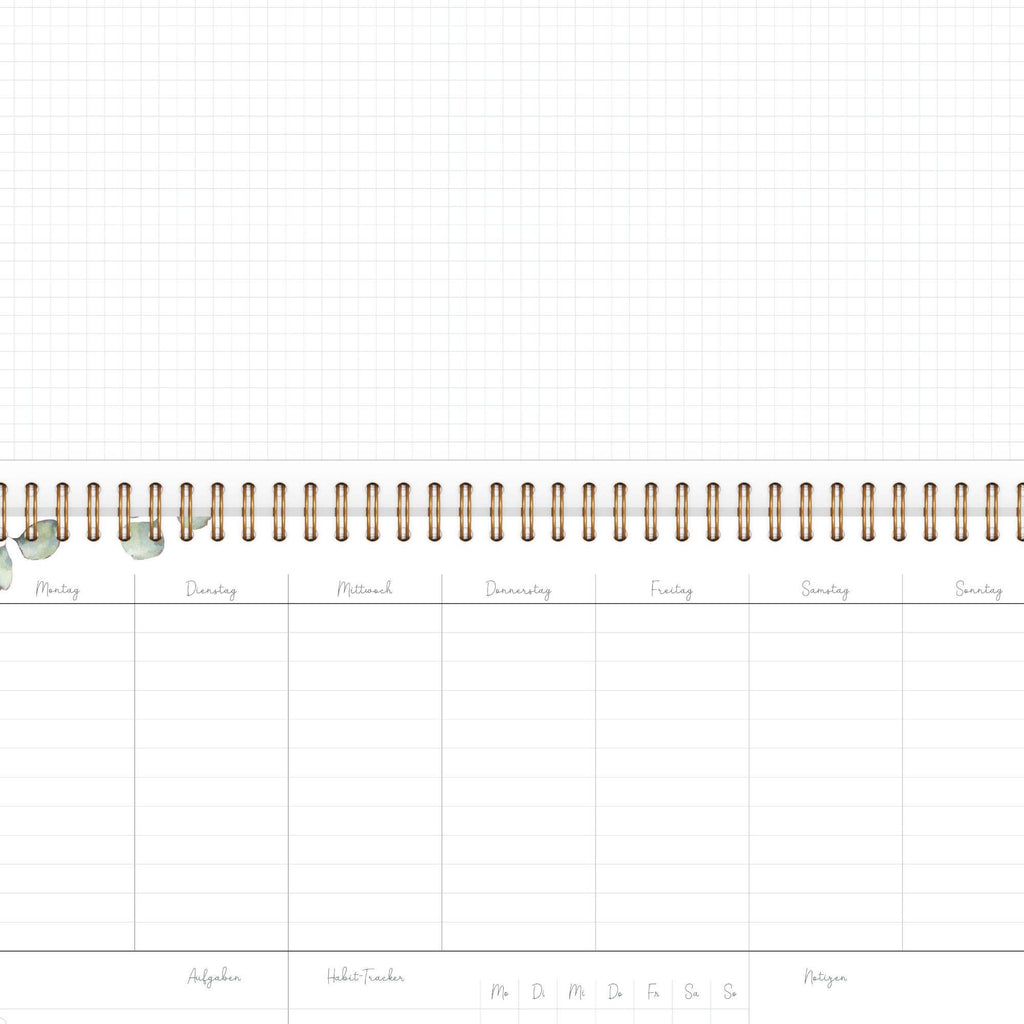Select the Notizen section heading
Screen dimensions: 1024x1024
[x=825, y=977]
--
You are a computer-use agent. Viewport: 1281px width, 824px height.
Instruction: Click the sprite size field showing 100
--
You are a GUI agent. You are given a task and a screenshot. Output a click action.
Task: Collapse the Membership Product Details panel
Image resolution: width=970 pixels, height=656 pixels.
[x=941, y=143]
--
Send back an exact copy of only the lines from the line with "You are a computer-use" up to and including the line with "Instruction: Click the" in the data above.

You are a computer-use agent. Viewport: 1281px width, 824px height.
Instruction: Click the sprite size field showing 100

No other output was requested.